Metro

$338M NJ lotto winner accused of stiffing landlord, neighbors

New Jersey’s $338 million Powerball winner stiffed his neighbors and skipped out without paying his rent, it was charged Wednesday.

Pedro Quezada, of Passaic, was already being sued by his former live-in girlfriend, the mother of one of his children, for a chunk of the winnings.

But now it turns out that Quezada, 44, reneged on a promise to pay rent for all the neighbors on his block for a month or more.

Quezada was treated as a hero — before he moved out, leaving his neighbors high and dry, they said.

“He promised the whole street, but he never followed through,” neighbor Sreafim Ariza told the Daily Mail.

Quezada won one of the highest-ever Powerball jackpots last spring and took a lump sum payment of $152 million.

But he didn’t pay the $7,250 of his own rent that he owed when he left, landlord Kujtim Sulejmani said.

“It doesn’t get any lower than that,” Sulejmani told the newspaper. “He didn’t pay his own.
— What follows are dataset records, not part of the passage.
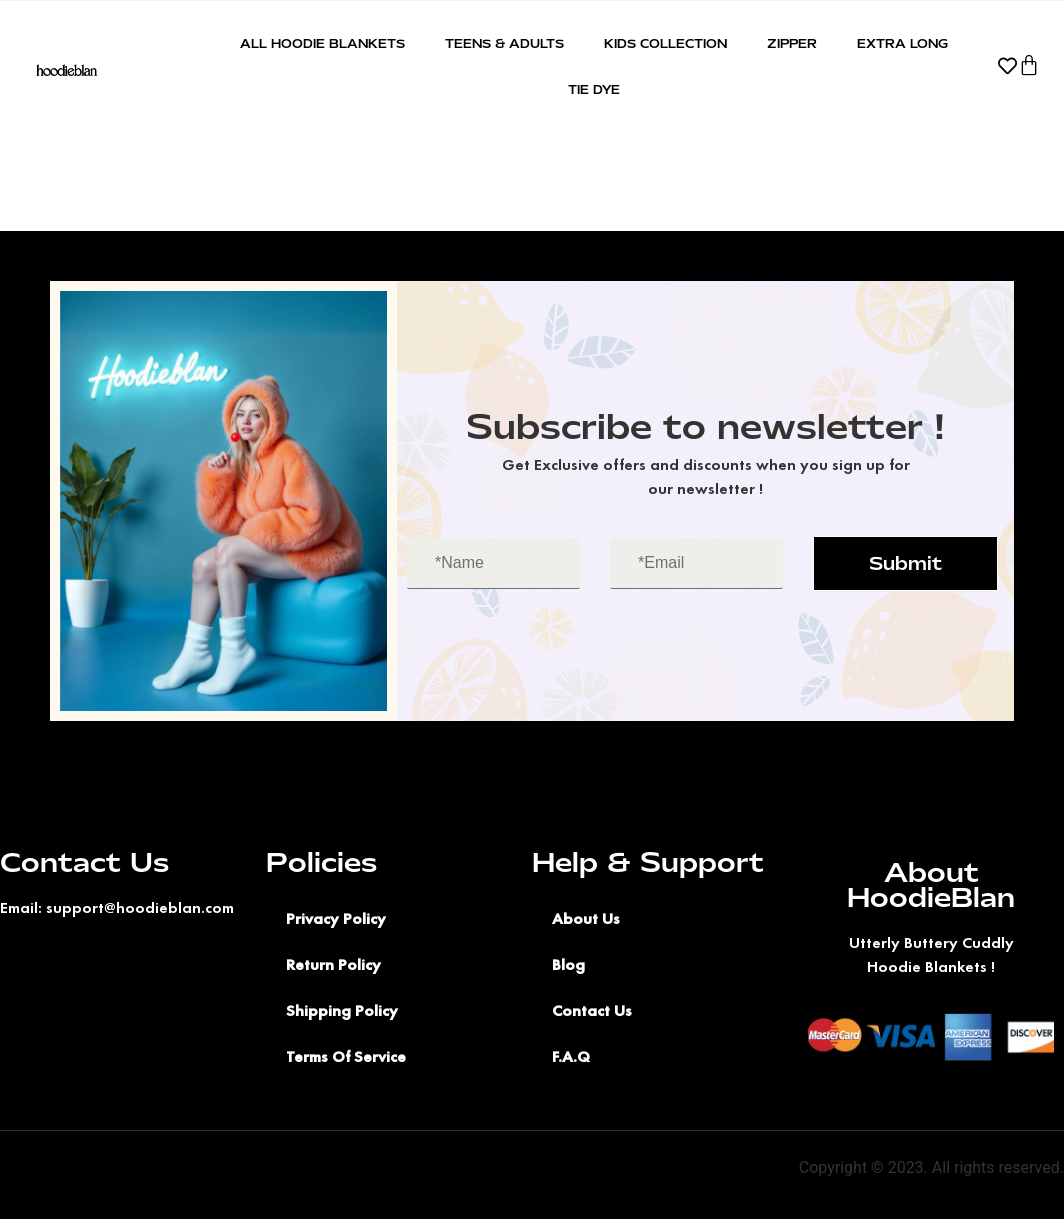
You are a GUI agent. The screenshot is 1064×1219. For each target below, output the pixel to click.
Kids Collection (665, 44)
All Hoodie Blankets (322, 44)
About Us (586, 918)
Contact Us (592, 1010)
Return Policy (333, 964)
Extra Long (902, 44)
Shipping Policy (342, 1010)
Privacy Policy (336, 918)
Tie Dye (594, 90)
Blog (568, 964)
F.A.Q (571, 1056)
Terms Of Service (346, 1056)
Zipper (792, 44)
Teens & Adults (504, 44)
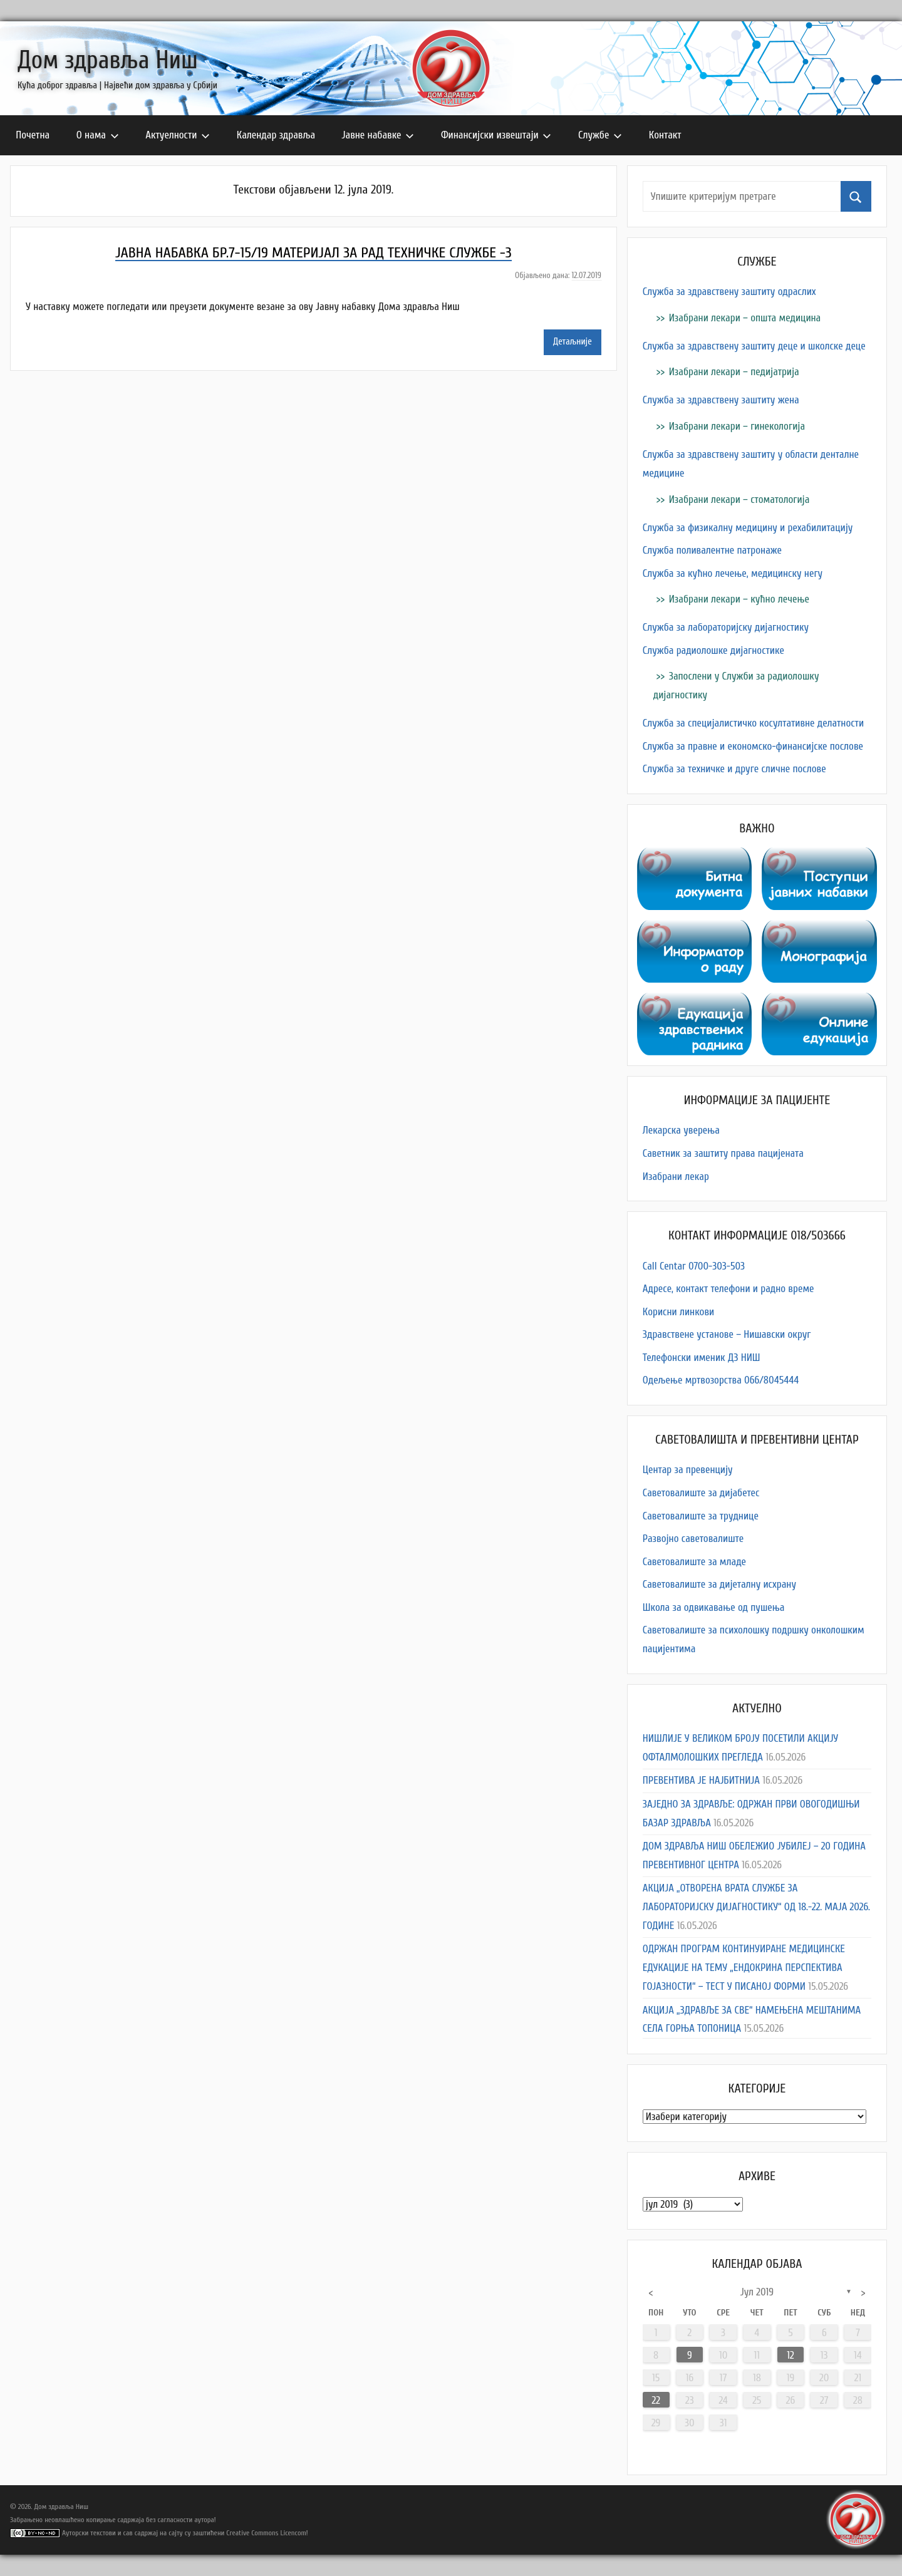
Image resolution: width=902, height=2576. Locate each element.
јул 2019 (757, 2292)
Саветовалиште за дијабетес (701, 1493)
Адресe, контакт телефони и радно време (728, 1289)
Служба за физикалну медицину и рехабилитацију (748, 528)
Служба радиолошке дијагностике (713, 650)
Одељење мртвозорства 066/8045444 (721, 1380)
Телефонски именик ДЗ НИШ (701, 1357)
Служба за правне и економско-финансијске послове (753, 746)
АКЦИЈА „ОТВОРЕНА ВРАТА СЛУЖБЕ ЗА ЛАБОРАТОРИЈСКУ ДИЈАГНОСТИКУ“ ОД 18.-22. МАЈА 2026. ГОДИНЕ (756, 1907)
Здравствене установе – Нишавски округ (727, 1334)
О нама (97, 135)
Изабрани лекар (676, 1176)
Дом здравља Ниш (108, 60)
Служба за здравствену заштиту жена (721, 400)
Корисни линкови (678, 1312)
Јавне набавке (378, 135)
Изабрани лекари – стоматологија (739, 499)
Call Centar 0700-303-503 (694, 1266)
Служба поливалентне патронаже (712, 550)
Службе (600, 135)
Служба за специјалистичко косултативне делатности (753, 723)
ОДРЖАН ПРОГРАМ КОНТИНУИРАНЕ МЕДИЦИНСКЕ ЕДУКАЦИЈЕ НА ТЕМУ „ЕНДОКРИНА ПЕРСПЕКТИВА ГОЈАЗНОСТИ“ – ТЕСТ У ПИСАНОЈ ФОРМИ (744, 1967)
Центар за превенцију (688, 1470)
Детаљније (572, 341)
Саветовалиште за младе (694, 1562)
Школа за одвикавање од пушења (714, 1607)
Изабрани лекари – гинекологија (737, 426)
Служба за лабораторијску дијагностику (726, 627)
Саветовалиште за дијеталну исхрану (719, 1584)
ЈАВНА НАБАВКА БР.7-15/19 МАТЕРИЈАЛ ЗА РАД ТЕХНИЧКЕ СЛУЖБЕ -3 (313, 252)
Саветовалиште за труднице (701, 1516)
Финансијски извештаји (496, 135)
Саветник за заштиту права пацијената (723, 1153)
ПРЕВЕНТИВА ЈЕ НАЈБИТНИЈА (701, 1780)
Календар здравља (276, 135)
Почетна (32, 135)
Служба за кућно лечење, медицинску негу (732, 573)
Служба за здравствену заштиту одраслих (729, 291)
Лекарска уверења (681, 1130)
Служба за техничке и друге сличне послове (734, 769)
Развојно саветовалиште (693, 1538)
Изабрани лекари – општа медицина (745, 318)
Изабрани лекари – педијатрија (734, 372)
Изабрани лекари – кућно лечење (739, 599)
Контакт (665, 135)
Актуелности (177, 135)
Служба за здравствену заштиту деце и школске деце (754, 346)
Forget the rest of them.”

Quezada is embroiled in a legal battle with Ines Sanchez. He lived with her for 10 years and they owned a bodega together.

Sanchez reportedly moved out of a Clifton home that Quezada bought with some of his winnings. She claims that playing the lottery was a joint venture of the couple.

But Quezada maintains she isn’t entitled to any of the winnings because they were never married.